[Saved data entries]
BEGIN

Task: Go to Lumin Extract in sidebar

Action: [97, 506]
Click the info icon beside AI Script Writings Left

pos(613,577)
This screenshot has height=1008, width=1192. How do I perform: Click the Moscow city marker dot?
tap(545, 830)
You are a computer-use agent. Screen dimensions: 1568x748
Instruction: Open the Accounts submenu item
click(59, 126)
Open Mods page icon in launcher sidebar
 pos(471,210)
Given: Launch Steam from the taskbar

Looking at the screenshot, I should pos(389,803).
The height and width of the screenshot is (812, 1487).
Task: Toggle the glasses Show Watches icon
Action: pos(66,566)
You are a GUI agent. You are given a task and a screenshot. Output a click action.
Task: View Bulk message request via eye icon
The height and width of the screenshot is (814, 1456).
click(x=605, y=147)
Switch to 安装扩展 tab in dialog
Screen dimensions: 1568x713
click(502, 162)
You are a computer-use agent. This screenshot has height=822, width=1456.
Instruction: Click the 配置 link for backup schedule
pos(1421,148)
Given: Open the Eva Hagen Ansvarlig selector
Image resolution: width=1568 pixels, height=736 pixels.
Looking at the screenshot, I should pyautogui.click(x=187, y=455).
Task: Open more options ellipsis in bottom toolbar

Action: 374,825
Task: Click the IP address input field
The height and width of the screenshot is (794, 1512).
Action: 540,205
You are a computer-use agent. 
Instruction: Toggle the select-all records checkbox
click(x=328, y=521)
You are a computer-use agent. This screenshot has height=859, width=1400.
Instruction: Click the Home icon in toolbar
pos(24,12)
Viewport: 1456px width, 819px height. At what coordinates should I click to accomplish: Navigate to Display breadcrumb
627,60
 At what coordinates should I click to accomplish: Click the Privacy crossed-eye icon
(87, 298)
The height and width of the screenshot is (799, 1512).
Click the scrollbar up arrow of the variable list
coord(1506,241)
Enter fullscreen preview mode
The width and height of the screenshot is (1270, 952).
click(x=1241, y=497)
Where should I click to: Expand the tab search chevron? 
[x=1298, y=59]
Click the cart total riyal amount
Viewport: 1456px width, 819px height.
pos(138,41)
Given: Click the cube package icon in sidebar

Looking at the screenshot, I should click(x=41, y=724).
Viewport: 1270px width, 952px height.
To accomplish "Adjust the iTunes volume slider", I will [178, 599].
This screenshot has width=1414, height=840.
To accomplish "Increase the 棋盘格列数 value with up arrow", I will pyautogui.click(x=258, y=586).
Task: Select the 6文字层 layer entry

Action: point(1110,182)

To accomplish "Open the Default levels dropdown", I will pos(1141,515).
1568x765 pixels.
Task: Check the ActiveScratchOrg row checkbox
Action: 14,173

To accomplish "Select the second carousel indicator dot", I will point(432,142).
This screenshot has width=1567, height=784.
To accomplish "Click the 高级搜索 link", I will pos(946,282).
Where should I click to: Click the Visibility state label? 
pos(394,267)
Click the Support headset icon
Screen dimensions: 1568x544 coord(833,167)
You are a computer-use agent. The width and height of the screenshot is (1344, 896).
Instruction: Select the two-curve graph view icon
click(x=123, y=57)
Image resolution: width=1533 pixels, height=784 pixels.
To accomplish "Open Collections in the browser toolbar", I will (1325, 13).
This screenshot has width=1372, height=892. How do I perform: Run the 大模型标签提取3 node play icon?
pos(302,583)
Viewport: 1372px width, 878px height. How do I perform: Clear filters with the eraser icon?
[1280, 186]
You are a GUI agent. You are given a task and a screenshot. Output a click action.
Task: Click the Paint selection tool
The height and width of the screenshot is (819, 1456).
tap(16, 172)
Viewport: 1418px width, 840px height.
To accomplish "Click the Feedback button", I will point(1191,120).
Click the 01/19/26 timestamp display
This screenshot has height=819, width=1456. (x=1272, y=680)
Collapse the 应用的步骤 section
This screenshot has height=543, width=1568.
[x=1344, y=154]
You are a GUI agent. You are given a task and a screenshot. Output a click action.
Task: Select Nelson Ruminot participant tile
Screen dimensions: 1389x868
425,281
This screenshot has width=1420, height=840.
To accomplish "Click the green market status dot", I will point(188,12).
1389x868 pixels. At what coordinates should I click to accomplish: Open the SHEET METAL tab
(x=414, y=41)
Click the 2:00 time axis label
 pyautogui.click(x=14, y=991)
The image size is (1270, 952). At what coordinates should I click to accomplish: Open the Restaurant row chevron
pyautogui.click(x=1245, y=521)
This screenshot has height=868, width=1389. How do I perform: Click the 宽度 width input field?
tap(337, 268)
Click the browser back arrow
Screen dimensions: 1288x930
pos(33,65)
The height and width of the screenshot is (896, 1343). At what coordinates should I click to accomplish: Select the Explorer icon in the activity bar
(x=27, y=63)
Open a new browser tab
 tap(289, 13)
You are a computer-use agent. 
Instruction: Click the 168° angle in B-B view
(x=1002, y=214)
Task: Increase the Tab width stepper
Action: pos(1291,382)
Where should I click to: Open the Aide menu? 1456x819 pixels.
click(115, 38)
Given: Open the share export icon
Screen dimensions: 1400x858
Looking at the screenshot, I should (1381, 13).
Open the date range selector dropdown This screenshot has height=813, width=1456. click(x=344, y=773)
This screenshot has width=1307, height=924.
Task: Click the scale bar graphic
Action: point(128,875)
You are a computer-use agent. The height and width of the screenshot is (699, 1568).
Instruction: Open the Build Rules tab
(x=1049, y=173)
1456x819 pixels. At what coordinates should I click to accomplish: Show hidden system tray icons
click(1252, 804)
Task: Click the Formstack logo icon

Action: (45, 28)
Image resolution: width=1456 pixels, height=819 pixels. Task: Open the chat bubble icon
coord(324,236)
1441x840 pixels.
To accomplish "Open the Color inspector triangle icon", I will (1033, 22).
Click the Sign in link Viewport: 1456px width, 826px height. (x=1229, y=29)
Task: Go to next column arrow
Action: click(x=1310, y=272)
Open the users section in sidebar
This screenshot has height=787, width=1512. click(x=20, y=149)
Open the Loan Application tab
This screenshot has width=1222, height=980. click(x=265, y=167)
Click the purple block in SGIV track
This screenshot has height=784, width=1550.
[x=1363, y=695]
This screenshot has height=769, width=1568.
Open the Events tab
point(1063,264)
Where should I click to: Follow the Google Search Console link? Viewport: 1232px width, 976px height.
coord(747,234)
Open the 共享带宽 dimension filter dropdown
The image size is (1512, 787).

END

■ **Task details**:
Copy the stretch of the records above that runs from the line with "Open Mods page icon in launcher sidebar" through the line with "This screenshot has width=1414, height=840.". Both end lines belong in the copy, and nothing else does.

■ **Problem solution**:
Open Mods page icon in launcher sidebar
 pos(471,210)
Given: Launch Steam from the taskbar

Looking at the screenshot, I should pos(389,803).
The height and width of the screenshot is (812, 1487).
Task: Toggle the glasses Show Watches icon
Action: pos(66,566)
You are a GUI agent. You are given a task and a screenshot. Output a click action.
Task: View Bulk message request via eye icon
The height and width of the screenshot is (814, 1456).
click(x=605, y=147)
Switch to 安装扩展 tab in dialog
Screen dimensions: 1568x713
click(502, 162)
You are a computer-use agent. This screenshot has height=822, width=1456.
Instruction: Click the 配置 link for backup schedule
pos(1421,148)
Given: Open the Eva Hagen Ansvarlig selector
Image resolution: width=1568 pixels, height=736 pixels.
Looking at the screenshot, I should pyautogui.click(x=187, y=455).
Task: Open more options ellipsis in bottom toolbar

Action: 374,825
Task: Click the IP address input field
The height and width of the screenshot is (794, 1512).
Action: 540,205
You are a computer-use agent. 
Instruction: Toggle the select-all records checkbox
click(x=328, y=521)
You are a computer-use agent. This screenshot has height=859, width=1400.
Instruction: Click the Home icon in toolbar
pos(24,12)
Viewport: 1456px width, 819px height. At what coordinates should I click to accomplish: Navigate to Display breadcrumb
627,60
 At what coordinates should I click to accomplish: Click the Privacy crossed-eye icon
(87, 298)
The height and width of the screenshot is (799, 1512).
Click the scrollbar up arrow of the variable list
coord(1506,241)
Enter fullscreen preview mode
The width and height of the screenshot is (1270, 952).
click(x=1241, y=497)
Where should I click to: Expand the tab search chevron? 
[x=1298, y=59]
Click the cart total riyal amount
Viewport: 1456px width, 819px height.
pos(138,41)
Given: Click the cube package icon in sidebar

Looking at the screenshot, I should click(x=41, y=724).
Viewport: 1270px width, 952px height.
To accomplish "Adjust the iTunes volume slider", I will [178, 599].
This screenshot has width=1414, height=840.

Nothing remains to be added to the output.